Writing shell scripts
I'm still not fluent in the syntax but, with the help of a dictionary and StackOverflow, I wrote a couple of shell scripts to read CSVs from different directories and email them to people.
Agile software development
You have a time period called a sprint dedicated to implementing a feature, investigating something, or in general doing some sort of task.
All your tasks are tracked on a kanban board (usually with steps like "Haven't started", "In progress", "Done")
You participate in standups where you update your team on how your work is going and if you have anything preventing you from doing your task (called a blocker)
At the end of every sprint, you and your team participate in a Retrospective— a meeting to go through what went well and what to improve upon.
Always underpromise and overdeliver
Everything will take longer than you plan. Things that are out of your control will come up. So, never promise to finish a task in exactly the amount of time you think it will take. Multiply this number by some factor (depending on the number of things that are out of your control) and tell your product manager/scrum master/manager this resulting time.

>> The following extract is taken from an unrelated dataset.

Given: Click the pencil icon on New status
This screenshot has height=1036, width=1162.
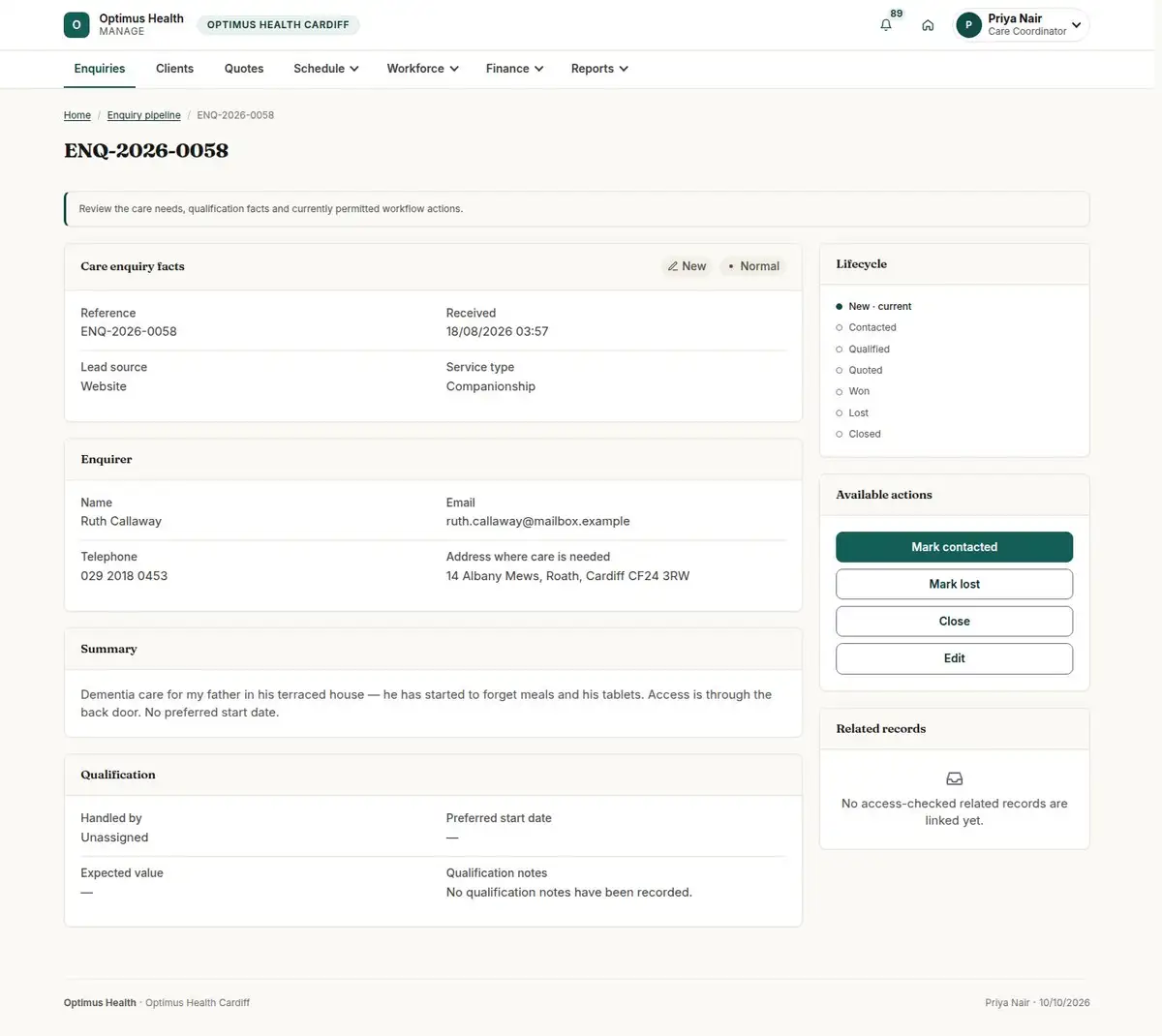Looking at the screenshot, I should [673, 266].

When you have committed to a time frame, stick to it.
Follow up often
People get busy. They lose track of your email/ping. It's nothing personal. Remind them until you have what you need.
Things to improve upon at my new job
Ask a lot, and I mean A LOT, more questions
I think I was worried about looking stupid and inexperienced when I first joined. I spent days working on a small problem that could've been solved in hours if I just asked someone how to do it.
Just like you enjoy helping others, other people probably will enjoy helping you.
Thank people often. If something is blocking your work, tell that to your product manager/scrum master/manager early. Track what you've done and tell our team about it often.
Map out the codebase
Map out how everything works with each other in a way that you can recite where to find some functionality if asked. Constantly question whether this is the best way to solve a problem and bring up these concerns to the relevant person.
Write down what you did every day, week, and month. Reflect on whether this is the best use of your time
Take my one-on-ones more seriously. Have a very large list of questions and suggestions for my 1-on-1s
Write a lot more documentation
Take notes in Word docs/text files during meetings so that they can easily be transferred to other people
Back up my code and notes frequently
JPMorgan is an excellent place to start your journey as a developer. You learn a lot of things in a controlled environment and can easily get help from other engineers. Depending on the team, people at JPMorgan are committed to making sure you learn and grow as a programmer.
I enjoyed my time here and as you can see, grew from an incompetent engineer to a hopefully, fairly competent one.